In most Romance languages, the sun is masculine and the moon is feminine. In German, the sun is feminine, and the moon is masculine.

I may be the only person in the universe who does this (or maybe it’s an yet-to-be-discovered but harmless chronic condition?), but I have from childhood gendered everything. In an email entitled, “Your services are needed,” my husband alerted me to this controversy. I can say with certainty that the knife is male (and in my childhood heterosexist view, the father), the fork female (wife), and the spoon male (son) and salad fork female (daughter). Pepper is male and salt female.

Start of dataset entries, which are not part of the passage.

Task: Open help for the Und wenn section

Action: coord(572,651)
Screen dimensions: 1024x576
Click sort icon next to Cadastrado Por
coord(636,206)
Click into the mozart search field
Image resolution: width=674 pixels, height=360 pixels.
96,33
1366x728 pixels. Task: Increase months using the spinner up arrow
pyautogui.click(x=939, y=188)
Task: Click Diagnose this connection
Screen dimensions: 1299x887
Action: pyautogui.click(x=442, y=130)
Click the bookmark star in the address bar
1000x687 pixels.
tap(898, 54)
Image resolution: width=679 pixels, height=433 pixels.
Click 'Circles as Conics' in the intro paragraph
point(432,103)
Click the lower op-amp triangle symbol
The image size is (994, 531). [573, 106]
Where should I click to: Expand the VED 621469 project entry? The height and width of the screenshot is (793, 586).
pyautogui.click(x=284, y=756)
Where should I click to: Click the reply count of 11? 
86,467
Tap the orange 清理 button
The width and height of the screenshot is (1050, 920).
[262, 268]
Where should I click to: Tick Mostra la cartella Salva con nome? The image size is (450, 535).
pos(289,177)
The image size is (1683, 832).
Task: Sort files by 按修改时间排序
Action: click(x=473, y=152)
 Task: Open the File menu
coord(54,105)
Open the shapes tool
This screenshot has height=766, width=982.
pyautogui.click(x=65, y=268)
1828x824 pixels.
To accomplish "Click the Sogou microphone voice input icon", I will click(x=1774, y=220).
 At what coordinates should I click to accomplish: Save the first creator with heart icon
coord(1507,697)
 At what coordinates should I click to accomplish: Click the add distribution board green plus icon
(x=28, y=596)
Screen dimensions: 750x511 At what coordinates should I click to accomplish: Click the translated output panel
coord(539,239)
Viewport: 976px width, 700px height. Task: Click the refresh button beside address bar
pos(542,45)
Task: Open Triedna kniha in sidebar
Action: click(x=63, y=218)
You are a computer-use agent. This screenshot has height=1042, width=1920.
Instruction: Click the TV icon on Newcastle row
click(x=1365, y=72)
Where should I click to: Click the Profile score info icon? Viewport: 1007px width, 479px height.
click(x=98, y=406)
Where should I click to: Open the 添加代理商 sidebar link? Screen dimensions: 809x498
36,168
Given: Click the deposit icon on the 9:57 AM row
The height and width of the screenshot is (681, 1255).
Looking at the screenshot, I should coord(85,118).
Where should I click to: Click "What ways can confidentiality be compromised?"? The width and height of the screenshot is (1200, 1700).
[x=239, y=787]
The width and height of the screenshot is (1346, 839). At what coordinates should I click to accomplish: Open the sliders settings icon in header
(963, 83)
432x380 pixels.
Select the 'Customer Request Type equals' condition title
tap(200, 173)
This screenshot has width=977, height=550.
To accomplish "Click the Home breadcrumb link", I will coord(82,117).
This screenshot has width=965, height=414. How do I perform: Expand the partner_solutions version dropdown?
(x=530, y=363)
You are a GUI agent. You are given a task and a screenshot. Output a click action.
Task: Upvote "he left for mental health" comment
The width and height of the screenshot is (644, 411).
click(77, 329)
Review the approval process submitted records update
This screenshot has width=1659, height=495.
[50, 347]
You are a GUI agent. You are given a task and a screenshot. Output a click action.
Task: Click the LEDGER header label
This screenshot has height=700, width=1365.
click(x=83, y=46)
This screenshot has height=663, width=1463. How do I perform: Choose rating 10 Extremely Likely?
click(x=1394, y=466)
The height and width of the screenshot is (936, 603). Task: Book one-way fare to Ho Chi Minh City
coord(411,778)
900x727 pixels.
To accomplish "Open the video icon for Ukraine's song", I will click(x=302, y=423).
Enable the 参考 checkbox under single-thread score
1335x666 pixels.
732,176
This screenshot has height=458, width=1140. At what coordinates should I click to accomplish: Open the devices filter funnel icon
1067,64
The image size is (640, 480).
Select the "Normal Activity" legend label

This is the first I’ve come across the rhyme, and the best I can guess is that cultural notions of gender (size and proportion foremost in this case) are so endemic that a tall piece of silverware with mainly straight lines would appear male to me (and others, apparently), and a piece with a curvy ‘shelf’ that would remind one of breasts or hips would appear female. Beyond that I have no explanation beyond my own possible psychosis.

Do let me know if any controversies arise about the genders of various models, makes and colors of cars, towels, chairs, backpacks, spices, or refrigerators, as I will undoubtedly have an answer.

Everything is a bit unusual, but numbers, letters, days of the week, months of the year, colors, etc., are quite common, so don’t worry about it. Just be aware that not everyone does it, and that those who do often disagree. Similar phenomena involve perceiving abstract things as colored, or fitting into odd-shaped lines (see Number Form in Wikipedia).

In Arabic and Lithuanian too.
shams (f.) / qamar (m.)
saulė (f.) / mėnuo (m.)

I’m not familiar with the Baltic languages at all, but those sound heavily influenced by Latin. Are they borrowings or is it one of those mysterious non-causal similarities?

I don’t really know Baltic either, but the similarity comes because Lithuanian, Latin, and English are all Indo-European languages. Lith. menuo is presumably related to English moon and month and to Latin mensis (“month”), all of which come from the proto-Indo-European root *me- (to measure). The usual Latin word for the moon, luna, is from a different root, related to English light and Latin lux. English sun, Latin sol and Lithuanian saule are all from the PIE root *saw-el- (“sun”).

The asterisks indicate the forms are reconstructed and not attested, because PIE was not a written language.

Ah…I forgot about the PIE connection. I think I was lumping Lithuanian in with Finnish and Estonian in the Uralic family.

That helps a lot. Does anybody here know about Tsez? I heard it has four genders, with associations like “flat things” or “pointy things,” not necessarily anything to do with sex.

But the sex part is fun. What gender would a spork be?

Some language or other has a gender for “things that fly, excluding insects”.